# Exercise instructions:
Repeat the items from the start through the line containing "Looking at the screenshot, I should click(81, 703).", swapping "Viewport" for "Display area" and leaving everything else unchanged.

▽

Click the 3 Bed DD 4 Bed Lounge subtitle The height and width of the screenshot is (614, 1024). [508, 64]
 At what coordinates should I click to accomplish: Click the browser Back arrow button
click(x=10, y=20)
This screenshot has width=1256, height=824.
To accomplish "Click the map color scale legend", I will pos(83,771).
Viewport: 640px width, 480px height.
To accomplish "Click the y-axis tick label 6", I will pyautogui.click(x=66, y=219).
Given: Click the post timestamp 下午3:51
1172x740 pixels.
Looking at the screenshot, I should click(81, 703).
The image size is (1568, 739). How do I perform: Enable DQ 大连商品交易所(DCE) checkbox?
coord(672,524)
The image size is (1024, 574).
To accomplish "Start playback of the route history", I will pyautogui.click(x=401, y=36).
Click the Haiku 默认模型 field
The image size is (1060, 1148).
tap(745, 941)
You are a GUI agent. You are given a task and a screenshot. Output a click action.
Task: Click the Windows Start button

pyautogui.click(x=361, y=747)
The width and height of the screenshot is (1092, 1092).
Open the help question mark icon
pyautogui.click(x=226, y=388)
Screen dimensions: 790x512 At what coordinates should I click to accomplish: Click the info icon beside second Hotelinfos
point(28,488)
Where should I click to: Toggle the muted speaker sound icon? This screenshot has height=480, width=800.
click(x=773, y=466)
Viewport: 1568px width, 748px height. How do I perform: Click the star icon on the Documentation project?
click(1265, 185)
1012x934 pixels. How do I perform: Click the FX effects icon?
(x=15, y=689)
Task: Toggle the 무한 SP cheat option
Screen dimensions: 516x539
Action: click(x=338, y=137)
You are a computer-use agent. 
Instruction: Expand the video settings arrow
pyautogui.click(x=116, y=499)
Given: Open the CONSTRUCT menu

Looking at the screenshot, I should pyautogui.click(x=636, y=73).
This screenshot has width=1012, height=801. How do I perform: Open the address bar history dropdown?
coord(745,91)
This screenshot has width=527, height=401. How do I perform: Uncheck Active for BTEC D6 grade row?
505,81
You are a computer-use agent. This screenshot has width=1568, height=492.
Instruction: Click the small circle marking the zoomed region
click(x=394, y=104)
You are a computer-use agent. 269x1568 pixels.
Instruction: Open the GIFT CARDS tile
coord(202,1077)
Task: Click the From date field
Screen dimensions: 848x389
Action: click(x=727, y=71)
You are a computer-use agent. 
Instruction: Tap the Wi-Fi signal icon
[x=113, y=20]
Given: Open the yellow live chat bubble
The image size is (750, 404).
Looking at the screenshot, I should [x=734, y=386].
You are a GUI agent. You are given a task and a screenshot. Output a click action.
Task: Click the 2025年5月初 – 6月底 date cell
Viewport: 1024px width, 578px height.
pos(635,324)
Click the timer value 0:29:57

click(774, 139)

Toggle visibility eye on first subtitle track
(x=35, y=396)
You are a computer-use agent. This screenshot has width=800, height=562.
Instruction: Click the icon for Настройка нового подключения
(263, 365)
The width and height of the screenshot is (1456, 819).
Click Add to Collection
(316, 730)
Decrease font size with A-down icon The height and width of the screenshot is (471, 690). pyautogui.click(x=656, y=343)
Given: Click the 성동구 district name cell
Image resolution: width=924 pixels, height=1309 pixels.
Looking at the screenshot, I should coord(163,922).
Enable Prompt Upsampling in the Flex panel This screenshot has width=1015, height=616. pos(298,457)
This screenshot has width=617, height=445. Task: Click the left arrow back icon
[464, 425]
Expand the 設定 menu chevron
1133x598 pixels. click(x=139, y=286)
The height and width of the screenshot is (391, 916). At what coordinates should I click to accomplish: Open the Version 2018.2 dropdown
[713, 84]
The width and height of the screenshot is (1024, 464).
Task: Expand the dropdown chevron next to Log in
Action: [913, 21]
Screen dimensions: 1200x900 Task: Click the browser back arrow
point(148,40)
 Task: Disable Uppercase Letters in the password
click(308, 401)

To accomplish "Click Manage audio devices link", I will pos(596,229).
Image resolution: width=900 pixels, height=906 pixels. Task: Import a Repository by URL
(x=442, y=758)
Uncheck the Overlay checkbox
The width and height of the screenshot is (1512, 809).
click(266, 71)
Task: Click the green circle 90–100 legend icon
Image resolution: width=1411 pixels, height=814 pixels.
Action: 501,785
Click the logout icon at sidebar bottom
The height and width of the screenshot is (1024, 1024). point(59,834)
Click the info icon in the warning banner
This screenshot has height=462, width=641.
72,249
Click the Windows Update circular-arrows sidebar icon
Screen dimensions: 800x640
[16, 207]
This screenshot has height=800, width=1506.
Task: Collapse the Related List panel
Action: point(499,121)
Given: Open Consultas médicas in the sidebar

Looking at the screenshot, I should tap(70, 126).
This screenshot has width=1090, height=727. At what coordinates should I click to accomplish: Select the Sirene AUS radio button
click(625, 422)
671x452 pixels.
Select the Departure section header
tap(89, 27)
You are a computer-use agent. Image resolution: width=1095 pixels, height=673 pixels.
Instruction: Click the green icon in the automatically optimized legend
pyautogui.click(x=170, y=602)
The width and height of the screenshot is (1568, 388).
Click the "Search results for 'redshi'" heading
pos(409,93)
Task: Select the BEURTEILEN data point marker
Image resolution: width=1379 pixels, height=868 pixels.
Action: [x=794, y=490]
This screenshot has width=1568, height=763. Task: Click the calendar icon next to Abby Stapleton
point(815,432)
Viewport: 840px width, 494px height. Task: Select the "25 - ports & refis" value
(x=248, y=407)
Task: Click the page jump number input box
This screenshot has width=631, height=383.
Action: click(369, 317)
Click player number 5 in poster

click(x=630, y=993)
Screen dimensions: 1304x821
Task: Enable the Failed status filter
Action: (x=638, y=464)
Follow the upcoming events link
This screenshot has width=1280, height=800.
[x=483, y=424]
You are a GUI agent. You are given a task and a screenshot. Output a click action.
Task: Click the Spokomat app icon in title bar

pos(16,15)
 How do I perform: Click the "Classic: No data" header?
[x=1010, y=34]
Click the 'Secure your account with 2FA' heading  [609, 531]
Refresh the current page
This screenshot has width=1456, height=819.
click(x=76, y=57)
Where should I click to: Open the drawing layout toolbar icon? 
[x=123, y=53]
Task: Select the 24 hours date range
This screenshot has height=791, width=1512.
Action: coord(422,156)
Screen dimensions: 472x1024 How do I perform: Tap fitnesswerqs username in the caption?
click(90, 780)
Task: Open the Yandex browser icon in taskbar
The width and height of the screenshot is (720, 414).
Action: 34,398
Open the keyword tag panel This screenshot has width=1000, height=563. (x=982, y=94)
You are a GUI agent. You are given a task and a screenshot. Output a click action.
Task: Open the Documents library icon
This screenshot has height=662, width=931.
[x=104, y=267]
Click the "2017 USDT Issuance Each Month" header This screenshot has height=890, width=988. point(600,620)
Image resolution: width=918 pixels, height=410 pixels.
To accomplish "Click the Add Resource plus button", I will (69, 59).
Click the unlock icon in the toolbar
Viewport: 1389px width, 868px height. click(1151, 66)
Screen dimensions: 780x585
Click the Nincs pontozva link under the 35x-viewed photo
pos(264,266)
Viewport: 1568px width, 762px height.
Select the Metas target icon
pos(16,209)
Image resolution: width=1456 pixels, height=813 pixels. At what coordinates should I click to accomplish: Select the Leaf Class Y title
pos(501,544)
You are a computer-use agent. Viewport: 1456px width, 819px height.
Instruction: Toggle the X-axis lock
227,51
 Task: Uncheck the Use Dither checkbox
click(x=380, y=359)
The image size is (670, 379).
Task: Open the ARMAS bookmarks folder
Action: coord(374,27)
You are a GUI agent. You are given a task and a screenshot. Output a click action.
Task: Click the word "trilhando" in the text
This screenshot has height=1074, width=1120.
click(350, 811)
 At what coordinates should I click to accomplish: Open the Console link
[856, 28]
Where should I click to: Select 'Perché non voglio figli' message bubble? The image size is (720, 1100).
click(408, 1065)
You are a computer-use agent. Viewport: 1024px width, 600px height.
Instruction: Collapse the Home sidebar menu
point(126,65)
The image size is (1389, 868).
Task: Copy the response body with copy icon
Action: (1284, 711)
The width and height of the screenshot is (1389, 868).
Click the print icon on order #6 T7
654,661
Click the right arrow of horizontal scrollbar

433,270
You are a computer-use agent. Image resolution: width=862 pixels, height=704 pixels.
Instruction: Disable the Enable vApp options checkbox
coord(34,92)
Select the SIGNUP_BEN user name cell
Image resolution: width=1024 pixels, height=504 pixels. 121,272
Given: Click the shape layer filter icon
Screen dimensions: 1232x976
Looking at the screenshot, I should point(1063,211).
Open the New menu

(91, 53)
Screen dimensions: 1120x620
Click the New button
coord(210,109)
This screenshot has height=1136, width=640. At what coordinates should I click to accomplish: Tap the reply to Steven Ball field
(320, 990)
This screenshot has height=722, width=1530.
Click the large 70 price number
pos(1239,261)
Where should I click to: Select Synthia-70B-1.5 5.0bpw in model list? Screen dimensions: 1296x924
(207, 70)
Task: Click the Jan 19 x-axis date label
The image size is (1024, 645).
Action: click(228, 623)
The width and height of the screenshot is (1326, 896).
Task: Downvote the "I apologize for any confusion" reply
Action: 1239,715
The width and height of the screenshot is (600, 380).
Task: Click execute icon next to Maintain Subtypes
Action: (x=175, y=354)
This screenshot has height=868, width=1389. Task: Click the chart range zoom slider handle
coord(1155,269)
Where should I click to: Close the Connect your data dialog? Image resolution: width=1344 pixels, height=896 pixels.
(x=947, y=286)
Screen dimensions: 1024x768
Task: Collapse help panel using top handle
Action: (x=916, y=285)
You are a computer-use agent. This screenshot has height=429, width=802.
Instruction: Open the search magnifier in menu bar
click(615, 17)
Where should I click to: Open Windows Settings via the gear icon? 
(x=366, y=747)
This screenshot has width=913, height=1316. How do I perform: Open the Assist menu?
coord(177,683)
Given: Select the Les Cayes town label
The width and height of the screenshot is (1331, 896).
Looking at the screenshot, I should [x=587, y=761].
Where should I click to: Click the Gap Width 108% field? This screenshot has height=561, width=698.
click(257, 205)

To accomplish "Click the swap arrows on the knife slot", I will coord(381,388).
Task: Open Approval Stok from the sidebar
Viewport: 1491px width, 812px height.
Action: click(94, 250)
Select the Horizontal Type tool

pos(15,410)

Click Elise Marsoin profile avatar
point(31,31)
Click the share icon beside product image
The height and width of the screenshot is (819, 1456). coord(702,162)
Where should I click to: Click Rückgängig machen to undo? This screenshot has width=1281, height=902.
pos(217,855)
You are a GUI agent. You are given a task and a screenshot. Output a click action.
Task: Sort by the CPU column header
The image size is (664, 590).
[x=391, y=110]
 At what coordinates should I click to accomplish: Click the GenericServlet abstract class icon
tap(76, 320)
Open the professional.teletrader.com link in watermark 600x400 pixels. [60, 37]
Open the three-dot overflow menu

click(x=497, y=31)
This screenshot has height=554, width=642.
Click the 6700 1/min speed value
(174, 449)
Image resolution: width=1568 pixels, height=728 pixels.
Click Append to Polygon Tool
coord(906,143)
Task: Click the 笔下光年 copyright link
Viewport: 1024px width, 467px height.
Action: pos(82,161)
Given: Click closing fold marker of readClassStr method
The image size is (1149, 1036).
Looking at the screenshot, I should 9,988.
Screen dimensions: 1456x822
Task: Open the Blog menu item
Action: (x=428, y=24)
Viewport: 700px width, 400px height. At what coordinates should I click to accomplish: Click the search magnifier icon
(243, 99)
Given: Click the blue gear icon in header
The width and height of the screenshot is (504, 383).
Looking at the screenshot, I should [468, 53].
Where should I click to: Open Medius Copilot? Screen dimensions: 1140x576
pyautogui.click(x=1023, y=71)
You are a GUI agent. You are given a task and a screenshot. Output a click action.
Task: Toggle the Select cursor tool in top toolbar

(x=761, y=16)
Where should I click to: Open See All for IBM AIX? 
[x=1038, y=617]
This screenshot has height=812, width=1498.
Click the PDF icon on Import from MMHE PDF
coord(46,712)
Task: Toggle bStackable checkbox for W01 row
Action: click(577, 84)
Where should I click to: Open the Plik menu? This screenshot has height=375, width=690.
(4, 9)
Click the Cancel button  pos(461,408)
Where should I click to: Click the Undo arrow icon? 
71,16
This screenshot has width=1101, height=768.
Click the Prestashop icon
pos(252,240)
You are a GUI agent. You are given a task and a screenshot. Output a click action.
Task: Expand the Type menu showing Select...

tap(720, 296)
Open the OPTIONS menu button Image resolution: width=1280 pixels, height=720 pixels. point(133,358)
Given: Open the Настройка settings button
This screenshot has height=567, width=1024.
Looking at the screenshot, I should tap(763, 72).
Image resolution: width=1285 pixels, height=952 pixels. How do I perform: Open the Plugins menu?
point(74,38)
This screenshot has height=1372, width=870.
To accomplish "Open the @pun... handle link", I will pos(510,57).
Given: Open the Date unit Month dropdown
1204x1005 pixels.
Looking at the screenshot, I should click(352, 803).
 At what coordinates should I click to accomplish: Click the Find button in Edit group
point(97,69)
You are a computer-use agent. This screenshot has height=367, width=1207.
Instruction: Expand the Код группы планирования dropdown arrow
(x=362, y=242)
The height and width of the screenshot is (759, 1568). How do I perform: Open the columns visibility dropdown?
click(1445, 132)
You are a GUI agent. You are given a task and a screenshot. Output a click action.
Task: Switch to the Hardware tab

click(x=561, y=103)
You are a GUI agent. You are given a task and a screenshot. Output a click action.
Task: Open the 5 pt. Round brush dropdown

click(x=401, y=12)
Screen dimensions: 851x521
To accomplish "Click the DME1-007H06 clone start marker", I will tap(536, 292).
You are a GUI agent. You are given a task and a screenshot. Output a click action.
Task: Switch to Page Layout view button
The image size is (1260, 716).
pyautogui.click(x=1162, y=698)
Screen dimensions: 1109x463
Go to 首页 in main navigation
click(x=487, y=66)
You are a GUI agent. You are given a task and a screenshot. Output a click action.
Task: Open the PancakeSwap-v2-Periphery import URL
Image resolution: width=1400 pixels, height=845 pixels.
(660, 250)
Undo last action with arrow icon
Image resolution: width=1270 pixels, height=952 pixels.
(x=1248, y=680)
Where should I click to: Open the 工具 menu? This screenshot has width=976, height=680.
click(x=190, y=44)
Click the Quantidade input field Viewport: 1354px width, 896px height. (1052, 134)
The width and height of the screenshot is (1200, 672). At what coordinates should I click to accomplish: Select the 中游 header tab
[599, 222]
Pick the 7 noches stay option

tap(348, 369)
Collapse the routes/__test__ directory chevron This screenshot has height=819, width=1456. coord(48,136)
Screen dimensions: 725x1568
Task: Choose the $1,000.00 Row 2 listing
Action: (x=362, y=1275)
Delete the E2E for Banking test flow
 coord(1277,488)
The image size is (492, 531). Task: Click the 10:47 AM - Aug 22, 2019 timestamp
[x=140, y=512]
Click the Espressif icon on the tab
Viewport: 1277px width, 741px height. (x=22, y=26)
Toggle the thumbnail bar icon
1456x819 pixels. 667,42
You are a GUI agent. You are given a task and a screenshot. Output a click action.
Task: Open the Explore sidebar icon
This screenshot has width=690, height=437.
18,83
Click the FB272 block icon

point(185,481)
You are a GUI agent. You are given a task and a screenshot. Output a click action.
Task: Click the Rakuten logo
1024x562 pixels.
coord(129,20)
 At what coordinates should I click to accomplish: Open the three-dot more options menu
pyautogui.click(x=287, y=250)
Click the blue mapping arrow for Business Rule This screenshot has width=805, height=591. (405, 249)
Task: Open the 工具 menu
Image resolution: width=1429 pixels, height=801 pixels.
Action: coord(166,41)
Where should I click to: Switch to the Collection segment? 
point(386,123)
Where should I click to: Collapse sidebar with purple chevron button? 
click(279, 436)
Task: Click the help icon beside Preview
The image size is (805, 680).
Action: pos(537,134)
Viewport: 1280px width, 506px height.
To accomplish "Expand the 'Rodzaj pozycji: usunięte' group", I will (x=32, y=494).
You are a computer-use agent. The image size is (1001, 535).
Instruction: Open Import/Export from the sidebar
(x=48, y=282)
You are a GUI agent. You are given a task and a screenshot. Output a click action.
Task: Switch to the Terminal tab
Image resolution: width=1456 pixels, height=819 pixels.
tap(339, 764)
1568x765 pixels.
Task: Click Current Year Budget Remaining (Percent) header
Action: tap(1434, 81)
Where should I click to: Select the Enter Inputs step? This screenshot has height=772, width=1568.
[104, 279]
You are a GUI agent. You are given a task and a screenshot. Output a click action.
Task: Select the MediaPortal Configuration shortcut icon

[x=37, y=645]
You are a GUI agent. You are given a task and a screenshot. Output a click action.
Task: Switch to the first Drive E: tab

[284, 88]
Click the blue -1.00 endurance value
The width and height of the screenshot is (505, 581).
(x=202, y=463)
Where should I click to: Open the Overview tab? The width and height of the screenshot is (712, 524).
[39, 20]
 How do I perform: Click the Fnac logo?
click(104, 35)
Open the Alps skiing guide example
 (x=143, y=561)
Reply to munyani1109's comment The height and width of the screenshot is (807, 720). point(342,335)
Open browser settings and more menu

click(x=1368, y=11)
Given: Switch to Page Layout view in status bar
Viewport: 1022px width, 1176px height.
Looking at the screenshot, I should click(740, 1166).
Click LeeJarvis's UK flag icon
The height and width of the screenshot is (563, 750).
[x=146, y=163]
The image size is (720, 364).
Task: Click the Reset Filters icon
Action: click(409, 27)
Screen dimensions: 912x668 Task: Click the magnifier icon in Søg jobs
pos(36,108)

△

# Result of this task:
Click the 3 Bed DD 4 Bed Lounge subtitle The height and width of the screenshot is (614, 1024). [508, 64]
 At what coordinates should I click to accomplish: Click the browser Back arrow button
click(x=10, y=20)
This screenshot has width=1256, height=824.
To accomplish "Click the map color scale legend", I will pos(83,771).
Display area: 640px width, 480px height.
To accomplish "Click the y-axis tick label 6", I will pyautogui.click(x=66, y=219).
Given: Click the post timestamp 下午3:51
1172x740 pixels.
Looking at the screenshot, I should click(81, 703).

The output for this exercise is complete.